The two cases fail in different ways:

  • testNonNullableBound behaves as expected (fails due to a null check on the value returned by unsafeMethod()).
  • testNullableBound doesn't behave as expected - it fails with an NPE when doing the assignment to x.

So it appears the insertion of null checks is based on the type bound, rather than the actual type.

Analysis

For reference, the relevant bytecode is as follows. Note the null check added in testNonNullableBound.

testNonNullableBound

public final testNonNullableBound()V
  @Lorg/junit/Test;()
   [...]
   L1
    LINENUMBER 28 L1
    INVOKESTATIC JavaStuff.unsafeMethod ()Ljava/lang/Object;
    DUP
    LDC "unsafeMethod()"
    INVOKESTATIC kotlin/jvm/internal/Intrinsics.checkExpressionValueIsNotNull (Ljava/lang/Object;Ljava/lang/String;)V
   [...]

testNullableBound

public final testNullableBound()V
  @Lorg/junit/Test;()
   [...]
   L1
    LINENUMBER 27 L1
    INVOKESTATIC JavaStuff.unsafeMethod ()Ljava/lang/Object;
   [...]

Solution

  • So it appears the insertion of null checks is based on the type bound, rather than the actual type.
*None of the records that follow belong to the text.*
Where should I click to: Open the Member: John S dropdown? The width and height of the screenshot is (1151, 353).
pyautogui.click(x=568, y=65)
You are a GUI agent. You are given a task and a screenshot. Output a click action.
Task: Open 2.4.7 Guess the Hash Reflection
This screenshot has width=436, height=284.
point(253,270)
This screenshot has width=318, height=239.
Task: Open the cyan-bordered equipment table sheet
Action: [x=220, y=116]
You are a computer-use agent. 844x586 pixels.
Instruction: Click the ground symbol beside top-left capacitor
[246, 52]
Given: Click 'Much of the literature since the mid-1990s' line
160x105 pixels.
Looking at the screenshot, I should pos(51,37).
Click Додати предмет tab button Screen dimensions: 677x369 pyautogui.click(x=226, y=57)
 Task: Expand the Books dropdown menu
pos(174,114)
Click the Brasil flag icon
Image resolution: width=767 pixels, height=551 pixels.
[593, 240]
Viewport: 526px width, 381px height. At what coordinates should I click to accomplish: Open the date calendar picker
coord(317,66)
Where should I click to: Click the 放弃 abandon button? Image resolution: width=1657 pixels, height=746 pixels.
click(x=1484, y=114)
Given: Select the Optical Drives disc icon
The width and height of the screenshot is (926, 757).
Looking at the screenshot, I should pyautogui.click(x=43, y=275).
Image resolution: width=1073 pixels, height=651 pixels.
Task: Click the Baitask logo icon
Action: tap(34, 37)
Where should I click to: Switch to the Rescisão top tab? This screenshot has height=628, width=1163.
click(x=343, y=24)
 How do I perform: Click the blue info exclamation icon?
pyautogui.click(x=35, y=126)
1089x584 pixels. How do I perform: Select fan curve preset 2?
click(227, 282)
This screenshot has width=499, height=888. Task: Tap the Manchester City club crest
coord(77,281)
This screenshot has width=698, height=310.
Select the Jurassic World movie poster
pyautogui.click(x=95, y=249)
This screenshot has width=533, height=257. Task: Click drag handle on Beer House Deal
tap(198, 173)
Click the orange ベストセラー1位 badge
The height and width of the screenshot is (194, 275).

    Exactly right, this is how it is supposed to work!

    A JVM function cannot have different byte code depending on the actual generic type, so the same implementation has to satisfy all possible outcomes.

    Inlining doesn't affect this case because it follows the same rules as normal functions. It was designed in this way so that the developer is less surprised.